Volvió al poco rato y con la mayor tranquilidad le dijo:
– Y bien, don Augusto, ¿se ha calmado ya?
– ¡Eugenia, Eugenia!
En este momento se oyó llamar a la puerta y Eugenia dijo: «¡Mis tíos!» A los pocos momentos entraban estos en la sala.
– Vino don Augusto a visitaros, salí yo misma a abrirle, quería irse, pero le dije que pasara, que no tardaríais en venir, ¡y aquí está!
– ¡Vendrán tiempos -exclamó don Fermín- en que se disiparán los convencionalismos sociales todos! Estoy convencido de que las cercas y tapias de las propiedades privadas no son más que un incentivo para los que llamamos ladrones, cuando los ladrones son los otros, los propietarios. No hay propiedad más segura que la que está sin cercas ni tapias, al alcance de todo el mundo. El hombre nace bueno, es naturalmente bueno; la sociedad le malea y pervierte…
– ¡Cállate, hombre -exclamó doña Ermelinda-, que no me dejas oír cantar al canario! ¿No le oye usted, don Augusto?, ¡es un encanto oírle! Y cuando esta se ponía a aprender sus lecciones de piano había que oírle a un canario que entonces tuve: se excitaba, y cuanto más esta daba a las teclas, más él a cantar y más cantar.
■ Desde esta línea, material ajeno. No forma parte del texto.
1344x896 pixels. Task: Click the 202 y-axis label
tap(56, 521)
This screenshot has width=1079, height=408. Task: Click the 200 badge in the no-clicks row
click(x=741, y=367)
Como que se murió de eso, reventado…
– ¡Hasta los animales domésticos se contagian de nuestros vicios! -agregó el tío-. ¡Hasta a los animales que con nosotros conviven les hemos arrancado del santo estado de naturaleza! ¡Oh, humanidad, humanidad!
– Y ¿ha tenido usted que esperar mucho, don Augusto? -preguntó la tía.
– Oh, no, señora, no, nada, nada, un momento, un relámpago… por lo menos así me lo pareció…
– ¡Ah, vamos!
– Sí, tía, muy poco tiempo, pero lo bastante para que se haya repuesto de una ligera indisposición que trajo de la calle…
– ¿Cómo?
– Oh, no fue nada, señora, nada…
– Ahora yo les dejo, tengo que hacer -dijo Eugenia, y dando la mano a Augusto se fue.
– Y ¿qué, cómo va eso? -le preguntó a Augusto la tía así que Eugenia hubo salido.
– Y ¿qué es eso?
– ¡La conquista, naturalmente!
– ¡Mal, muy mal! Me ha dicho que tiene novio y que se ha de casar con él.
– ¿No te lo decía yo, Ermelinda, no te lo decía?
– Pues ¡no, no y no!, no puede ser. Eso del novio es una locura, don Augusto, ¡una locura!